The Times reports on the


Briton tells of his four-year ‘nightmare’ at Guantanamo


A former Guantanamo Bay detainee spoke yesterday of the sense of hopelessness he felt during his 4½year incarceration at the internment camp.
“My nightmare is finally at an end,” said Bisher al-Rawi, 39, after returning to his family’s home in New Malden, southwest London.
Mr al-Rawi was briefly detained for a security check at Luton airport on Friday night. But unlike other Britons who have been freed from the camp, at a US naval base on Cuba, he was neither arrested nor questioned by police about terrorist activity. Mr al-Rawi was detained in The Gambia in 2002 while on a business trip and flown to Afghanistan and then Guantanamo by the CIA. He said he had endured a “horrific experience”.

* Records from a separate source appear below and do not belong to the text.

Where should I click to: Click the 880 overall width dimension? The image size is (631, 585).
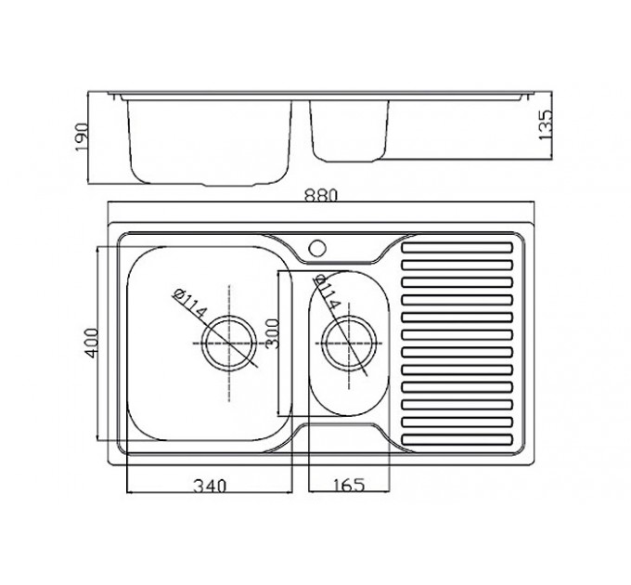pyautogui.click(x=321, y=196)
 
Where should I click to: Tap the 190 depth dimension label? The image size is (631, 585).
pyautogui.click(x=82, y=137)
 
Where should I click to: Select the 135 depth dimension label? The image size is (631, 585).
pyautogui.click(x=546, y=124)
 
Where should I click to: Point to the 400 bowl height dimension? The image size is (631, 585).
pyautogui.click(x=91, y=343)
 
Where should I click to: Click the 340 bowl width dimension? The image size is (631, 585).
pyautogui.click(x=210, y=486)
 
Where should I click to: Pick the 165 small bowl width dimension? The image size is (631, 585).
pyautogui.click(x=349, y=485)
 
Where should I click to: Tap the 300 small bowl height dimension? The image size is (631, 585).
pyautogui.click(x=273, y=333)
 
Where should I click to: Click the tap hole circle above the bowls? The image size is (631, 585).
pyautogui.click(x=317, y=248)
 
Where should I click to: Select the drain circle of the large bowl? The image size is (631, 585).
pyautogui.click(x=229, y=343)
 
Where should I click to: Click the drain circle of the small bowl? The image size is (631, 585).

Log on, sell out: says the Indy.


Glastonbury tickets go in just 90 minutes


In the rebel days of the 20th Century, covert bands of tenacious campers mounted moonlit ascents of its fences or slipped £20 notes to security guards to enter its hallowed fields.
But in the information age, the Glastonbury Festival has moved away from its haphazard past and turned to technology to match its rising importance on the social and commercial calendar.
Fans wishing to attend Britain's biggest music festival had to supply their personal details and a passport photo in advance to acquire a ticket when they went on sale yesterday. All 135,000 were sold in 90 minutes, setting a new record.


The Mirror reports on the sad story that


SPIDER IN CAR LED TO KILLER CRASH


A MOTHER died the day before her son's wedding after being terrified by a tiny spider while driving.
Brenda Sharpe, 67, was on her way back from the final rehearsal for the ceremony when she saw the spider between the sun visors in her Peugeot 106.
She swerved across the road, smashed head-on into a bus and died from multiple injuries.
Her passenger Aileen Havice - the mother of the bride - had minor injuries


Pilot led from plane in cuffs reports the Sun


THE “drunk” skipper of a Virgin Atlantic flight was hauled off his plane in HANDCUFFS in front of shocked passengers.
Police swooped after being alerted by security staff who suspected the £120,000-a-year flier had been boozing.
The pilot, 47, was then breathalysed and arrested behind the controls — as more than 300 people on board flight VS003 waited to take off for New York.


Finally the Express reports that


CROSS-CHANNEL BRIDGE PLANS REVEALED


Holidaymakers could have paid just £5.60 to drive to France on a vast Channel suspension bridge if plans submitted to Margaret Thatcher's government had gone ahead, official records have revealed.
Dismissing the option of tunnelling under the water as "impractical", civil engineers submitted a detailed proposal to construct a three-lane motorway between the two countries.A span of 21 miles between Dover, or perhaps Folkestone, was suggested. Cars and freight traffic could drive 220 feet above the choppy waters of the Channel.Motorists, it was estimated, would pay a toll charge of £5.60 per person in their vehicle while lorry drivers could be charged £8 to use the route.